Wherever the word "Open" appears in a line of the data, that line should be copied.
═══ Data records
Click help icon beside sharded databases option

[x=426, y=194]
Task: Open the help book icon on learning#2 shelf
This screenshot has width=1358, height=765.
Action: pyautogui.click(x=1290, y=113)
══════
═══ Data records
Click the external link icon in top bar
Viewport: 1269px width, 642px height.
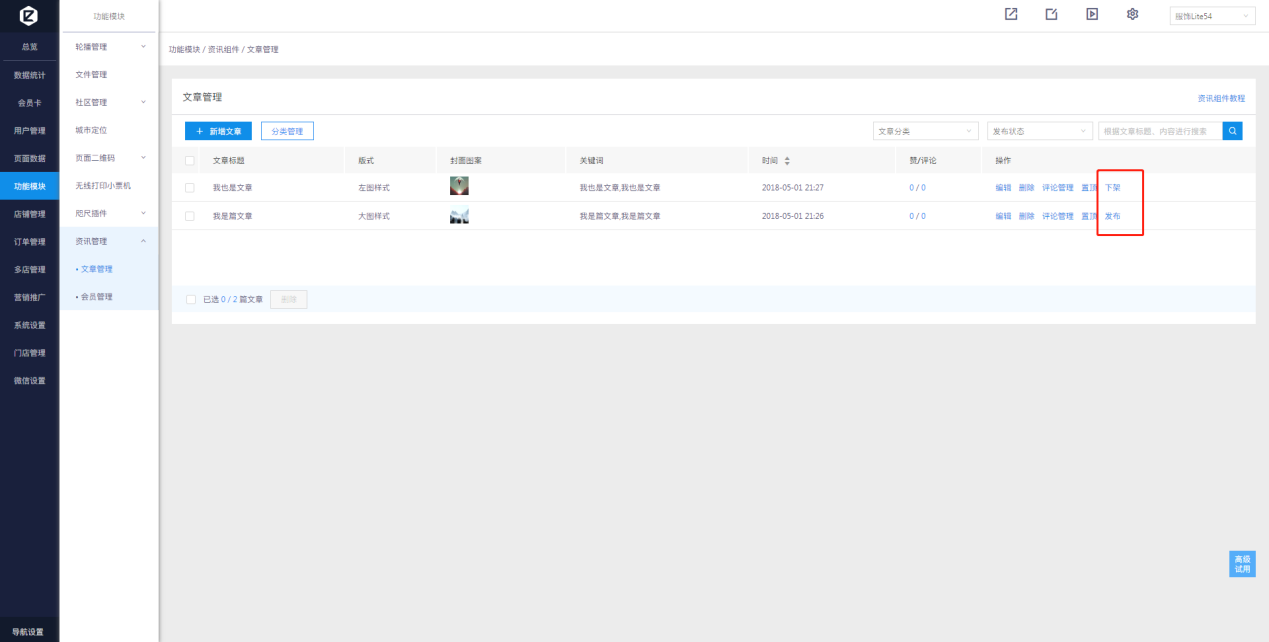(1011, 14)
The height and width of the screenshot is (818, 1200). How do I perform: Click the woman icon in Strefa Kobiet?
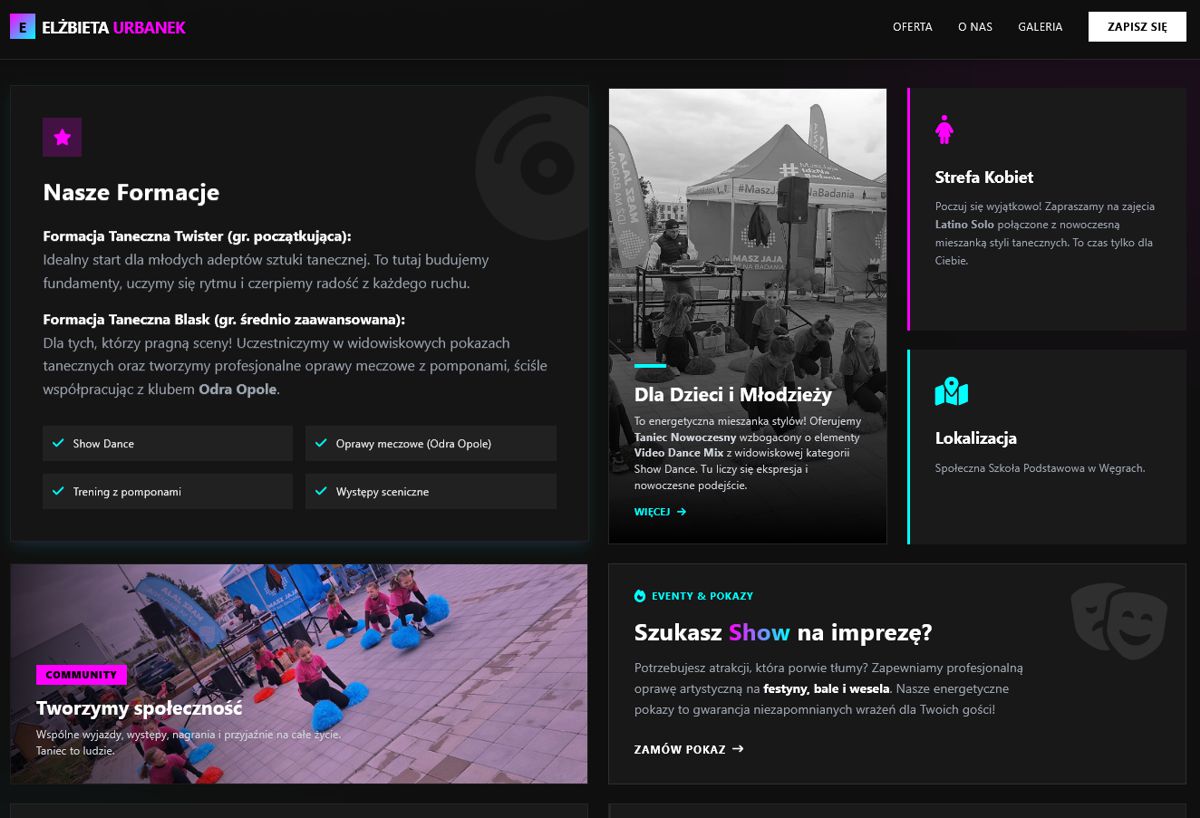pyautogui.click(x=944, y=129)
══════
═══ Data records
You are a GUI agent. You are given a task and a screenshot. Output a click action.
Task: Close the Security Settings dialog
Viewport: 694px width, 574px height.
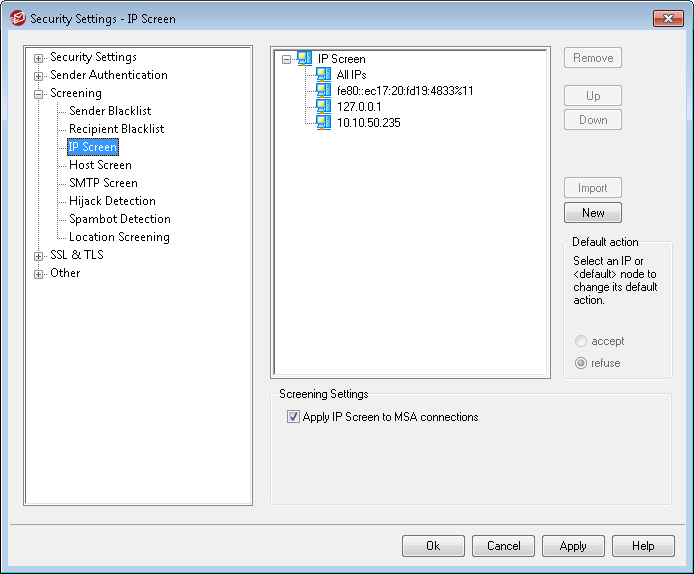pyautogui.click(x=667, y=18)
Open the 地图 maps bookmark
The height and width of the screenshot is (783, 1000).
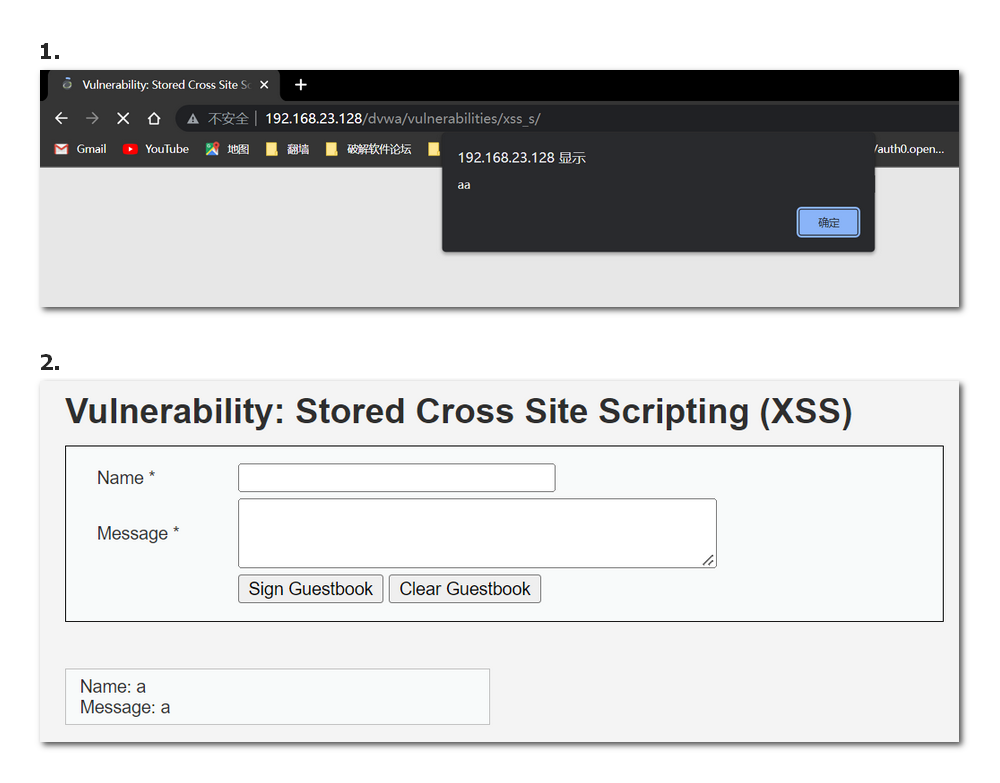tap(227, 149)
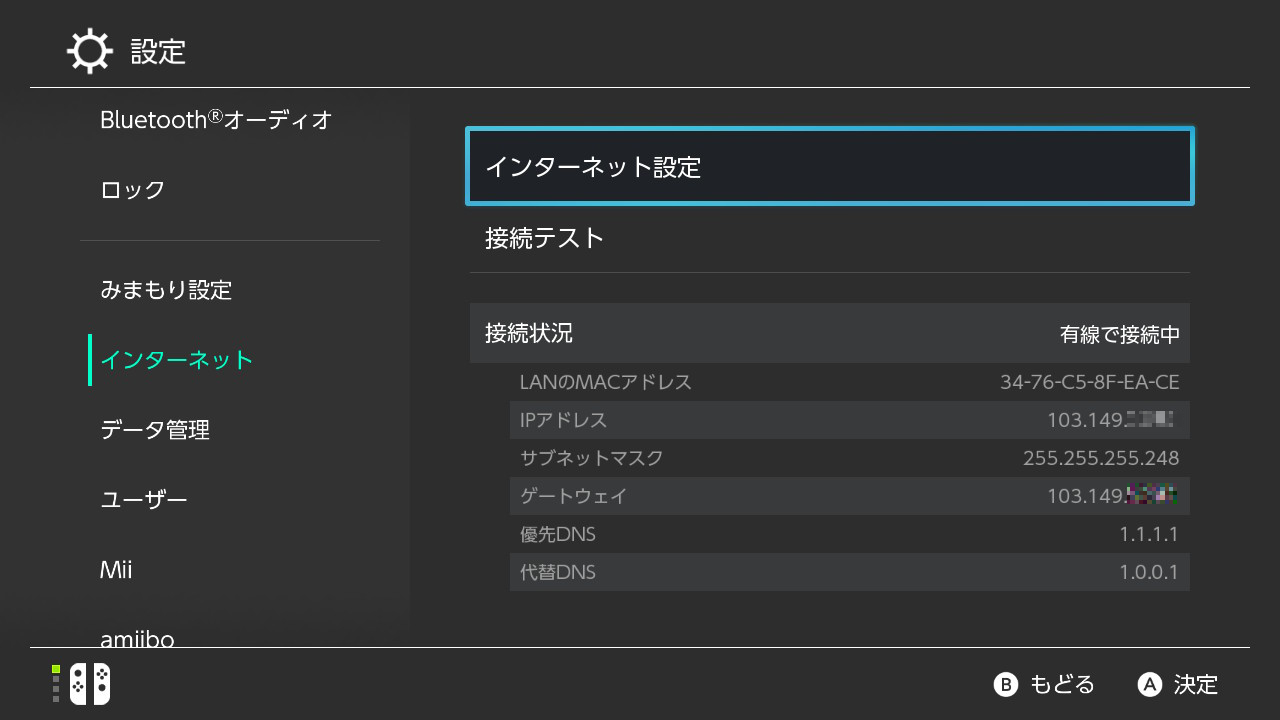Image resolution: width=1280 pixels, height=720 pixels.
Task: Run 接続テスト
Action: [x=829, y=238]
══════
Expected output:
Task: Open the help book icon on learning#2 shelf
Open the 地图 maps bookmark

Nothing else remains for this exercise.